News highlights, market trends, and original data analysis related to the U.S. retail food & beverage industry … by Jay Nargundkar
Bad news struck this week for a darling of the “real food” set: KIND Healthy Snacks was served with a detailed and strongly-worded reprimand from the FDA over a number of health claims and product label violations for their popular energy bars.
KIND is just the latest food/beverage high-flier — sales have tripled in the past two years and are at least $300 million annually — to rub regulators the wrong way regarding claims. The letter from the government regulators was actually sent a month ago, but only just became public.

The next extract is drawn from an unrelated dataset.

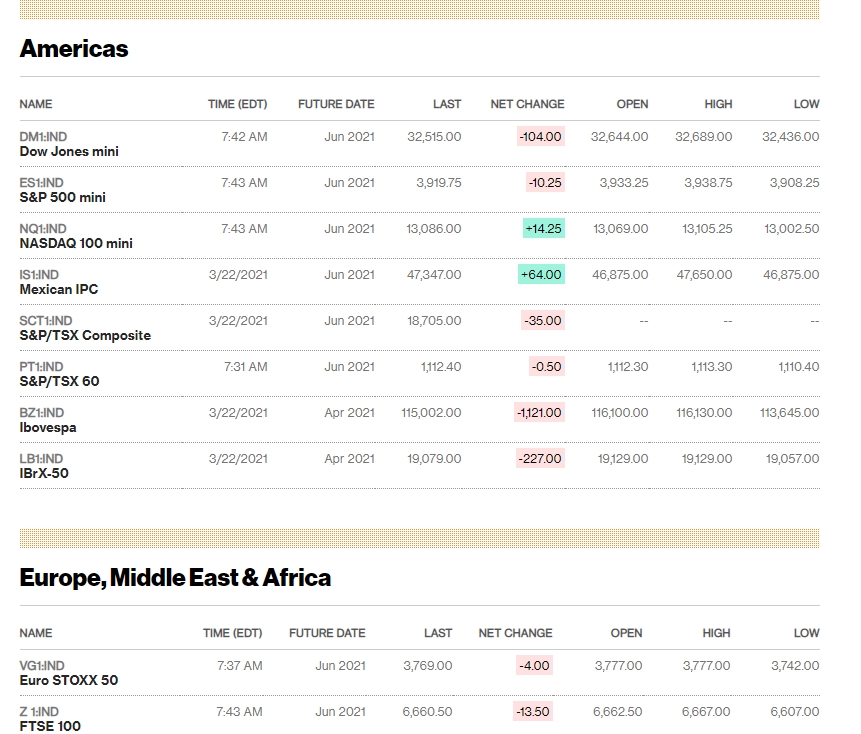Click the S&P 500 mini index name

[x=62, y=198]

Most notably, the FDA took issue with the saturated fat content in four of KIND’s bars, and the use of the word “Plus” sign on some bars to denote “extra” nutrients. As it turns out, the word “plus” is strictly regulated by the agency, and can only be used for items which contains at least 10% more of the specified nutrient than a traditional product in that category (“an appropriate reference food,” the FDA letter calls it).
For its part, the company has reportedly conceded the latter point, agreeing to make “labeling adjustments” while not actually tweaking its existing product recipes. However, in a response defending their products, KIND strongly pushes back against the FDA’s definition of “healthy,” which they say does not take into account the nutritive benefits of nuts:
Nuts, key ingredients in many of our snacks and one of the things that make fans love our bars, contain nutritious fats that exceed the amount allowed under the FDA’s standard. This is similar to other foods that do not meet the standard for use of the term healthy, but are generally considered to be good for you like avocados, salmon and eggs. Here is just some of the recent news and research on the significant nutritional benefits of nuts.
As the company noted, while the saturated fat content in nuts drew the FDA’s displeasure, their products may actually be more in line with recent research exonerating saturated fats as a nutritional villain. Reports NPR:
High-fat nuts, in particular, may help control our appetites, to keep weight down. Walter Willett, a professor of epidemiology and nutrition at Harvard University… says that the FDA’s letter to Kind is based on outdated guidelines, at least when it comes to nuts.
The government updates its Dietary Guidelines for Americans every five years, and the latest report from the advisory committee for those guidelines does indeed point to research supporting the inclusion of nuts in a healthful diet.
But the FDA seems to be lagging, in part because the agency doesn’t revise its guidelines as frequently. “I think there’s wide consensus that nuts are a healthy food,” Willett says.
With no clear resolution in site, you can bet this won’t be the last time a dispute over this topic erupts between the FDA and a food/beverage company.